Constructing heterojunction on N-doped porous carbon nanofibers for Li-S batteries: Effect of built-in electric field on efficient catalytic transformation kinetics

In this study, the CoP-Co2P heterojunction nanoparticles embedded in N-doping porous carbon nanofibers (CoP-Co2P/NPCNFs) are designed and prepared. The highly conductive grid of NPCNFs can physically confining lithium polysulfide (LiPS) and provide facilitated channels for Li+ transport.

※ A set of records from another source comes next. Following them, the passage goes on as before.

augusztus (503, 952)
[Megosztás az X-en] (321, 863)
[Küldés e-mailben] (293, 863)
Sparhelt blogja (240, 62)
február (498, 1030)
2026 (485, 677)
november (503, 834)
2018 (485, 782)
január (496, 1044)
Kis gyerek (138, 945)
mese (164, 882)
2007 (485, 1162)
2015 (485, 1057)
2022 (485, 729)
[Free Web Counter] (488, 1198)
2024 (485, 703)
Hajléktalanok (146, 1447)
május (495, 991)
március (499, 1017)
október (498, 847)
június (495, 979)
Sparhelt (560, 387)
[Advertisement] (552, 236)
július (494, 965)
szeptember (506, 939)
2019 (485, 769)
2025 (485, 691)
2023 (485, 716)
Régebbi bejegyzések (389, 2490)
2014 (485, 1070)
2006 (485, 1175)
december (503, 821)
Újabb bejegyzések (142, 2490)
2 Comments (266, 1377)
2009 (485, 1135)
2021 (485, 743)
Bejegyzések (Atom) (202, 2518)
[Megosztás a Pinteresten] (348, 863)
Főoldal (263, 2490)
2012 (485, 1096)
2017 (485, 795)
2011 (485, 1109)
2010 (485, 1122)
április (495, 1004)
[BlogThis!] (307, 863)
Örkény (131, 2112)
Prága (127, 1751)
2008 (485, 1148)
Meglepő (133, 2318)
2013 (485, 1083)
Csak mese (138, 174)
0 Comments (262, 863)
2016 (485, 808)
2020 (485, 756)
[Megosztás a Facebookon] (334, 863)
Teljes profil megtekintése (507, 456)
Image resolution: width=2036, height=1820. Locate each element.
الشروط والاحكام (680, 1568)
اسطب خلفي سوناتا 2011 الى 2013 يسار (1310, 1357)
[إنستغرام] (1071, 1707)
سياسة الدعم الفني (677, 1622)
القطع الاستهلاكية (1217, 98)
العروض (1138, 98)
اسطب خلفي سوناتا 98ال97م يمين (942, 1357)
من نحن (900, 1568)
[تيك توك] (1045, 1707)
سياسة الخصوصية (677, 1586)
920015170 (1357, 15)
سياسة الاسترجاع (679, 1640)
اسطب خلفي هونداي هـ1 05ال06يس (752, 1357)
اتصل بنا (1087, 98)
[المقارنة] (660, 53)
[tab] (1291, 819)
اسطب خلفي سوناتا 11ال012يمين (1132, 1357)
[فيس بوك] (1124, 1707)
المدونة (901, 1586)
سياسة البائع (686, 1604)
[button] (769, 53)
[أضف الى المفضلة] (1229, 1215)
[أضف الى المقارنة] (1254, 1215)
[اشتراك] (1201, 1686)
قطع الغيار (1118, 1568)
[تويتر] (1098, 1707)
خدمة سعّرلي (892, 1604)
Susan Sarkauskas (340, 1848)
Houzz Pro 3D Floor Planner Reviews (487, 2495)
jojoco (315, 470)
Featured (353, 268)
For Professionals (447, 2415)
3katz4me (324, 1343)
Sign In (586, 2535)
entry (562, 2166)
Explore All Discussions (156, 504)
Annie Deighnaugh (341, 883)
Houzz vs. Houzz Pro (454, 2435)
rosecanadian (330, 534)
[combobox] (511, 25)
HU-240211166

Furthermore, due to the spontaneous built-in electric field (BIEF) based on at the formed heterogeneous interfaces of CoP-Co2P, the heterojunction can significantly catalyze bi-directional conversion of LiPS and chemically adsorb LiPS which confirmed by the DFT calculations, suppressing the "shuttle effect" of LiPS. Thus, the Li-S batteries with the CoP-Co2P/NPCNFs modified separators exhibit a high initial specific capacity of 1322.86 mAh g−1 at 1 mA cm−2 and stable 695 cycles with a low decay rate (0.069 %). More importantly, the assembled pouch cell also can run with ultra-low specific capacity decay rate. Additionally, the pouch battery can also be applied to the operation of fans, temperature and humidity meters, mobile phone charging, etc.